Sur la décision fixant le pays de destination :

En premier lieu, il résulte des points 2 à 6 que le moyen tiré de l’illégalité de la décision, du fait de l’illégalité de la décision portant obligation de quitter le territoire français, doit être écarté.

En second lieu, pour les motifs indiqués au point 5, les moyens tirés de la méconnaissance des stipulations de l’article 8 de la convention européenne de sauvegarde des droits de l'homme et des libertés fondamentales et de l’erreur manifeste d’appréciation quant aux conséquences de la décision sur la situation de l’intéressé doivent être écartés.





Il résulte de tout ce qui précède que l’ensemble des conclusions à fin d’annulation doivent être rejetées. Par voie de conséquence, il y a lieu de rejeter les conclusions de M. A... à fin d’injonction, ainsi que celles présentées sur le fondement des dispositions de l’article L. 761-1 du code de justice administrative.


D É C I D E :

Article 1er : La requête de M. A... est rejetée.

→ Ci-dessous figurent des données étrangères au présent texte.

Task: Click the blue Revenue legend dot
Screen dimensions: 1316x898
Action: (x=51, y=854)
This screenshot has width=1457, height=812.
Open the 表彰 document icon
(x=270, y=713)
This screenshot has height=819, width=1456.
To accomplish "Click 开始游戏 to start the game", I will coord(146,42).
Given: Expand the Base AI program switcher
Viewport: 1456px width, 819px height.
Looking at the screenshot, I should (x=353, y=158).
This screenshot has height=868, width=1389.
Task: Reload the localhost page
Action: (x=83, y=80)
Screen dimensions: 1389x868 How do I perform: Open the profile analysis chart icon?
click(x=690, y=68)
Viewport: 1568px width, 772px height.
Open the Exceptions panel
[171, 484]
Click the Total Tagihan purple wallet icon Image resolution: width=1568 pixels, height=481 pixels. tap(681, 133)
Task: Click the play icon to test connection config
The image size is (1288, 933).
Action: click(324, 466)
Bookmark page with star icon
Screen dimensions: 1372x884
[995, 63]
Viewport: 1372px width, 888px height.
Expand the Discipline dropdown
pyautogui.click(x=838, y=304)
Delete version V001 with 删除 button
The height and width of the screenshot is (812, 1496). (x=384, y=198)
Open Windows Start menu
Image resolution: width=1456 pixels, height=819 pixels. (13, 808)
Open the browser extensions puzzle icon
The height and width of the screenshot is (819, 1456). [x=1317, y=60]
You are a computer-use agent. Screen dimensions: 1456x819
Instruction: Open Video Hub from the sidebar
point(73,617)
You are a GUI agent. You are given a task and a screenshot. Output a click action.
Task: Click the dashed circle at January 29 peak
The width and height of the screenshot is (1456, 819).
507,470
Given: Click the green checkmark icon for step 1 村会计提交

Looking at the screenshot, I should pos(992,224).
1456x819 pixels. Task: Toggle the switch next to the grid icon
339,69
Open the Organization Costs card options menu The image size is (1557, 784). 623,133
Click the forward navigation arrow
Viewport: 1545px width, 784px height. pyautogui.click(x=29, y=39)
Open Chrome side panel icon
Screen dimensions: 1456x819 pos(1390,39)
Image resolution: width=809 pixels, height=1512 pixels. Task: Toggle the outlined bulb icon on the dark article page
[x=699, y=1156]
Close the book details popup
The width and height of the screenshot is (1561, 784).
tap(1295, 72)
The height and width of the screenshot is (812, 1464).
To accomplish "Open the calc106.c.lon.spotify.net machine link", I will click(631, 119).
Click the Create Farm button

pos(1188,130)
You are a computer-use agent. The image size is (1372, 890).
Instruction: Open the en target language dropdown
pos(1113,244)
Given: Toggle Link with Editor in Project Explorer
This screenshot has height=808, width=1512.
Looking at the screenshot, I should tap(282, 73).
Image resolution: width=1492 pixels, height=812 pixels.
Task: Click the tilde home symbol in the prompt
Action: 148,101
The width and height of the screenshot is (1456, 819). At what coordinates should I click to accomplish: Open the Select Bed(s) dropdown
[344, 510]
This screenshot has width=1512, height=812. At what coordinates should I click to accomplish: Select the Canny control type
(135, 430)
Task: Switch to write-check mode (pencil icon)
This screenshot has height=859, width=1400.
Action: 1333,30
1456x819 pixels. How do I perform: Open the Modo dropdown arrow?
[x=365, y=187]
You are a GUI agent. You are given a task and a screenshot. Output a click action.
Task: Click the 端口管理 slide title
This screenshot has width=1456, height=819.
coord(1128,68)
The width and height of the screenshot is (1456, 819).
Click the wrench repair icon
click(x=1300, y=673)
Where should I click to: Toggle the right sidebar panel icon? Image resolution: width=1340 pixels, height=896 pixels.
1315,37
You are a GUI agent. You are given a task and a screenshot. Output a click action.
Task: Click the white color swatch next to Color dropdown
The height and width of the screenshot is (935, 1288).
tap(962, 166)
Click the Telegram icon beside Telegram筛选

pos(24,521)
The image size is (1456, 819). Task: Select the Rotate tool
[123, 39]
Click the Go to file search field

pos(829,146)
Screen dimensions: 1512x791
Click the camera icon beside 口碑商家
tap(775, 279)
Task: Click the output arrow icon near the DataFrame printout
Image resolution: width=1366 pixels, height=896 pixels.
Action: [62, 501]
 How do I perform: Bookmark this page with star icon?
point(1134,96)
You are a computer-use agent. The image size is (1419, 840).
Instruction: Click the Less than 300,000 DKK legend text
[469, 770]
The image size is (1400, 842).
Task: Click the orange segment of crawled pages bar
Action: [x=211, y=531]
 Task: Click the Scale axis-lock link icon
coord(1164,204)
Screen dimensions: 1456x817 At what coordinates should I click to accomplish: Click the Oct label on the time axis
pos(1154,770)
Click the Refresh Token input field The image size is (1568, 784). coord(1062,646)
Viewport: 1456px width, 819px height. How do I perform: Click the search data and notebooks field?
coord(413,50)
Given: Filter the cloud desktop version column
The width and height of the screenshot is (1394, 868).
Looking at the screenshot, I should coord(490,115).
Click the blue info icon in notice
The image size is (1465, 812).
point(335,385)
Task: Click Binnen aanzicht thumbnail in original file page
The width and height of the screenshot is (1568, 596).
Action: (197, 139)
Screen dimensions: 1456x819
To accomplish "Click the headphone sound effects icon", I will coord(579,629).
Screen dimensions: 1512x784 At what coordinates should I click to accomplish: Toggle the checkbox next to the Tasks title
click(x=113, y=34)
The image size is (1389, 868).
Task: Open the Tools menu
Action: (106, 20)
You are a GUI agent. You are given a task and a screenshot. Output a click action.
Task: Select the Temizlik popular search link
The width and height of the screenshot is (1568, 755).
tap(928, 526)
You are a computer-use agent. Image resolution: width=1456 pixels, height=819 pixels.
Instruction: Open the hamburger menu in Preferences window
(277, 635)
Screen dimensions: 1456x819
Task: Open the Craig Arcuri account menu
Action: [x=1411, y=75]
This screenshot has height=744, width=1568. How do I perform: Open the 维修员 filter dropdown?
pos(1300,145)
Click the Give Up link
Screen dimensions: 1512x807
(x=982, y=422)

Article 2 : Le présent jugement sera notifié à M. C... A... et au préfet du Val-d’Oise.


Délibéré après l’audience du 19 février 2026, à laquelle siégeaient :

M. Ouillon, président,
M. Probert, premier conseiller,
Mme Gaudemet, première conseillère.


Rendu public par mise à disposition au greffe le 12 mars 2026.


Le rapporteur,

signé

L. Probert Le président,

signé

S. Ouillon
La greffière,

signé

S. Nimax


La République mande et ordonne au préfet du Val-d’Oise en ce qui le concerne ou à tous commissaires de justice à ce requis en ce qui concerne les voies de droit commun contre les parties privées, de pourvoir à l'exécution de la présente décision.